The Schoolteacher and The Outlaw

She was a schoolteacher.  A pretty brunette who graduated from college in 1872 with a degree in literature and science.  She came from a well-respected family and she could have married well.  Yet, Ann Ralston eloped with one of the most-wanted outlaws in America.

He was not a handsome man and he shunned the publicity showered on him. Bookish, he was an avid reader and he could quote Shakespeare at will.  It was said he always had novels with him.  Even when he was busy outrunning a posse, his saddlebags contained books.   Is it any wonder Alexander Franklin James fell for a girl with a degree in literature?

The details of how Frank and Annie met and secretly courted remain elusive.  In June of 1874, Annie convinced her parents to let her go visit a relative in Kansas City.   She actually met Frank in Kansas City and went to Omaha with him where they were married.  She sent a note home to her worried parents:  Dear Mother, I am married and going West.  Annie Reynolds.  Her parents had no idea she had married the outlaw, Frank James, until much later.  When her father found out, he disowned her. 

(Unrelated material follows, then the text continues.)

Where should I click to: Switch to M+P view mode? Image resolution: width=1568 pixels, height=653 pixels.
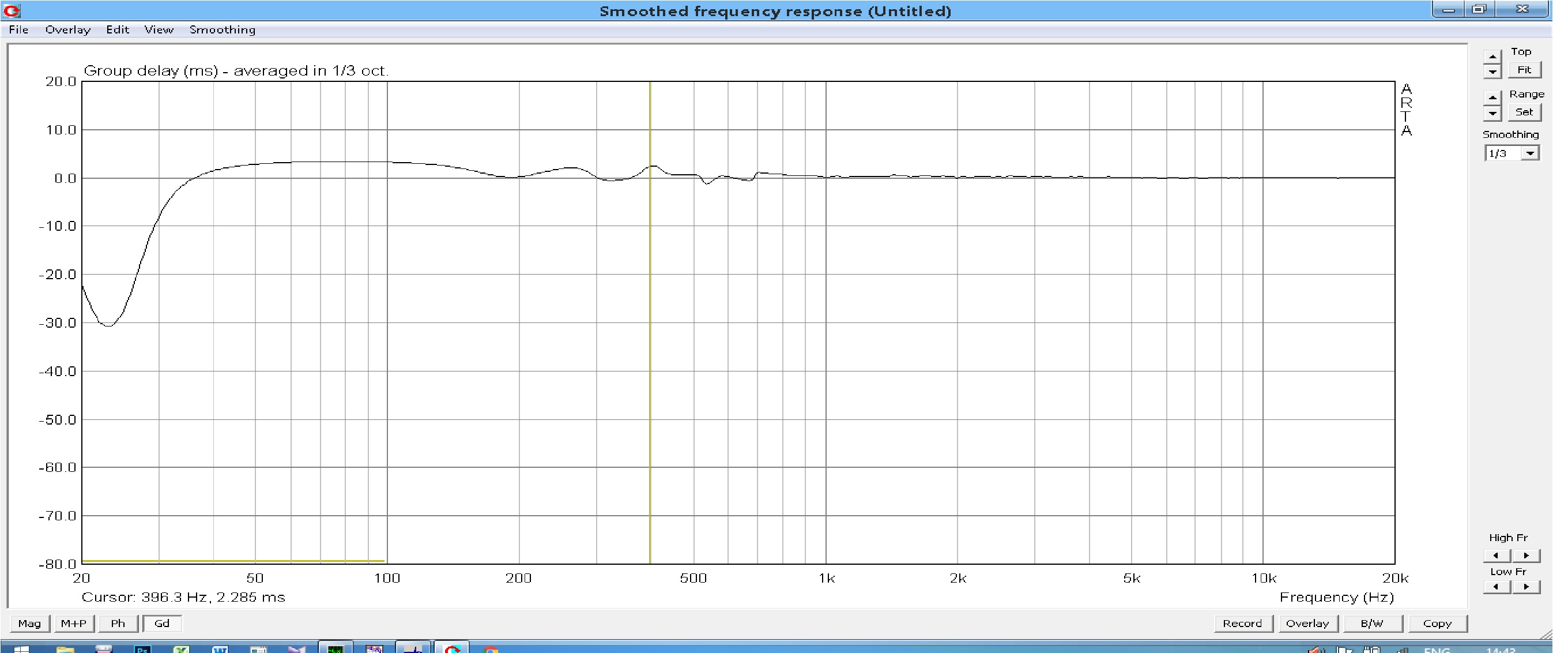[x=74, y=623]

The unlikely marriage would last for 41 years and, according to most accounts, it was a happy marriage.  Frank and Annie got along well   They lived under aliases in Texas, Nashville and Baltimore.  Their only child, Robert, was born in 1878 while they were living in the Nashville area.  After Jesse’s assassination in 1882, Frank turned himself in to the governor of Missouri and Annie wrote her husband a poem called Surrendered.   Frank’s trial earned more publicity than that of the man who killed President McKinley.  He was found not guilty of the charges against him, and he spent the rest of this life as a law-abiding citizen and loving spouse.  “No better husband ever lived,” Ann said of him.

In their later year, Annie and Frank lived on the James farm where Frank sold tours for twenty-five cents.  When he died, he wishes were to be cremated and his ashes stored in a vault until he could be buried with Annie.  She would continue to live on James farm until her death in 1944.  She was 91 when she died. 

Now, the schoolteacher and the outlaw are together again, resting peacefully beneath a simple grave marker.  Frank would have approved.

Patricia Preston
http://www.patricia-preston.com/

5 comments:

Claire Robyns said...

Love rules... It's lovely to see a true life love story that defies convention and ends happily ever after

Taryn Kincaid said...

When I was first reading this, I was picturing Katherine Ross as Etta Place and Robert Redford as Sundance and I was thinking, Robert Redford not a handsome man? What planet are you on?

Then I segued into the Brad Pitt gets assassinaed as Jesse James movie, which I found unutterably dreary.

This is a lovely tidbit. I especially like the goodbye note Annie left for her mother, and how she signs it with her full name! Amazing to think that they were together 44 years!

Wendy Soliman said...

How lovely! So rare to find such a real life love match. Thanks for sharing.

Patricia Preston said...

Glad you enjoyed it. I always thought it was so unusual. Especially with her being as well-educated as she was, which was rare at the time, and she marries an outlaw.

Stevie Carroll said...

That's a great story, and one I don't think I'd heard before.